* _DIRECTIVE 1_: Translate this sentence from the book review into Spanish: "The story centers on a murder that happens in Karen's apartment building."

This book is about Karen, a young girl living in uptown Chicago in the sixties. The whole book is supposed to be her journal and is drawn on lined paper. A bit like Lynda Barry’s yellow legal pad drawings. But, this is beyond Lynda Barry. This is beyond Art Spiegleman. This is something born out of a fever dream that I can only assume came from the gods. So, Karen is 11(?) 12(?) and an amazing artist. She lives with her single mother and much older brother Deeze. She worships her brother, and he has taught her about art. He’s also a ladies man, and has a big secret that Karen is not supposed to know about. The story centers on a murder that happens in Karen’s apartment building. A beautiful woman named Anka is shot through the heart, and the police rule her death a suicide, even though the gun was found in the other room, and really- who shoots themselves in the heart? Anka is from Germany, and a little bit unhinged, but she looks out for Karen, and Karen is really affected by her death. Karen, a bit like Harriet the Spy (this is way darker though folks, for real: not kid approved!) decides to look into Anka’s death. And from there, the secrets she uncovers is like nothing you’ve ever heard are read about in a Holocaust story. It’s ridiculous (and I mean that in the best possible way). I would like to give a quick disclaimer: I’m very sensitive to child abuse, especially sexual abuse, and often put books down if I feel like that’s the direction a book’s going- this book went there, but it was so compelling, so horrifying, there’s no way you could just look away and let it be.
The fever dreams: this book was born from a dream, and the dream sequence at the end was breathtakingly gorgeous. The illustrations in this book were like nothing I’ve ever seen before. Emil Ferris is blessed.

* _DIRECTIVE 2_: Express the lines of the records as a JSON list of strings, one string per line with blank lines left out, starting with the line that contains "The image size is (480, 391)." and going on through the line that contains "Enable AI retouching".

* _ENTRIES SUPPLIED_:
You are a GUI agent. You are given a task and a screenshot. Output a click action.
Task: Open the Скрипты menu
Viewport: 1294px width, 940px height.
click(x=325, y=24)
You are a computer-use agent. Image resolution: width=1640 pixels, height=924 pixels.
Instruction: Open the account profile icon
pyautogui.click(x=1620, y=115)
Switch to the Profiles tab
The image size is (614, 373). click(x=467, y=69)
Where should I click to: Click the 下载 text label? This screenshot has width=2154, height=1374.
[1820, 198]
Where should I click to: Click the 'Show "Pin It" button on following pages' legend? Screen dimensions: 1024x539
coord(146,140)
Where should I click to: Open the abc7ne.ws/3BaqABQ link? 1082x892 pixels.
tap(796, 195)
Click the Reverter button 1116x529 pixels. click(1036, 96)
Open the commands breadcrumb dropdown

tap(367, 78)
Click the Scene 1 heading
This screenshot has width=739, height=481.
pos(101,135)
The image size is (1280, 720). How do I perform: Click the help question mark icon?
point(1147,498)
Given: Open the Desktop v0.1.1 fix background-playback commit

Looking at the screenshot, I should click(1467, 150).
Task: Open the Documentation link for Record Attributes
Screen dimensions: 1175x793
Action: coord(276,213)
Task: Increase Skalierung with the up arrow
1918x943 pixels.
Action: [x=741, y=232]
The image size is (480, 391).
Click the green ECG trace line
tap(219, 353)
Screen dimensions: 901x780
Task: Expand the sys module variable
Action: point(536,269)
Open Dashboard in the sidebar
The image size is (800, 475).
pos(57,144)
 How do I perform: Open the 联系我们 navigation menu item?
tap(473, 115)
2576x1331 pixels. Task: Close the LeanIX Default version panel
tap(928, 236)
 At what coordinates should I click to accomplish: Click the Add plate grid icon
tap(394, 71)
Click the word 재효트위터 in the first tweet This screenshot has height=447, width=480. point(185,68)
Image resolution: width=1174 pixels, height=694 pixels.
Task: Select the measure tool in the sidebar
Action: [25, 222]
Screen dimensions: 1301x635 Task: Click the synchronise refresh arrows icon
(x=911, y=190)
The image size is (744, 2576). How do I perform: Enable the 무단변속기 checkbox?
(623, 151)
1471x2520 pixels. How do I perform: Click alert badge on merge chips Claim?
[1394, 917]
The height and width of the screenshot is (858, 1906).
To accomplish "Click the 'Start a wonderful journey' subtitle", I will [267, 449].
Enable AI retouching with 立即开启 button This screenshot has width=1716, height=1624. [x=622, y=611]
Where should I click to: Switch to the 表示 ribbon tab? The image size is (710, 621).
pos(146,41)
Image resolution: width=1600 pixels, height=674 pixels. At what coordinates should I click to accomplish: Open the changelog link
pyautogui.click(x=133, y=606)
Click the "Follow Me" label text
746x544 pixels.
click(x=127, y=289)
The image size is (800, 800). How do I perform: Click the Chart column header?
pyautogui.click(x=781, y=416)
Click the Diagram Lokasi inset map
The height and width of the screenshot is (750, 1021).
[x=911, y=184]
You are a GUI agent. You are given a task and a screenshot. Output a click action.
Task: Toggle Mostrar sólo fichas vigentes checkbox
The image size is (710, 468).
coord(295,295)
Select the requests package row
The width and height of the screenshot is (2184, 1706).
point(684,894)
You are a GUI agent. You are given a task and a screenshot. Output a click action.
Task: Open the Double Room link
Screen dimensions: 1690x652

* _FINAL ANSWER 1_: La historia se centra en un asesinato que ocurre en el edificio de apartamentos de Karen.

* _FINAL ANSWER 2_:
[
  "The image size is (480, 391).",
  "Click the green ECG trace line",
  "tap(219, 353)",
  "Screen dimensions: 901x780",
  "Task: Expand the sys module variable",
  "Action: point(536,269)",
  "Open Dashboard in the sidebar",
  "The image size is (800, 475).",
  "pos(57,144)",
  " How do I perform: Open the 联系我们 navigation menu item?",
  "tap(473, 115)",
  "2576x1331 pixels. Task: Close the LeanIX Default version panel",
  "tap(928, 236)",
  " At what coordinates should I click to accomplish: Click the Add plate grid icon",
  "tap(394, 71)",
  "Click the word 재효트위터 in the first tweet This screenshot has height=447, width=480. point(185,68)",
  "Image resolution: width=1174 pixels, height=694 pixels.",
  "Task: Select the measure tool in the sidebar",
  "Action: [25, 222]",
  "Screen dimensions: 1301x635 Task: Click the synchronise refresh arrows icon",
  "(x=911, y=190)",
  "The image size is (744, 2576). How do I perform: Enable the 무단변속기 checkbox?",
  "(623, 151)",
  "1471x2520 pixels. How do I perform: Click alert badge on merge chips Claim?",
  "[1394, 917]",
  "The height and width of the screenshot is (858, 1906).",
  "To accomplish \"Click the 'Start a wonderful journey' subtitle\", I will [267, 449].",
  "Enable AI retouching with 立即开启 button This screenshot has width=1716, height=1624. [x=622, y=611]"
]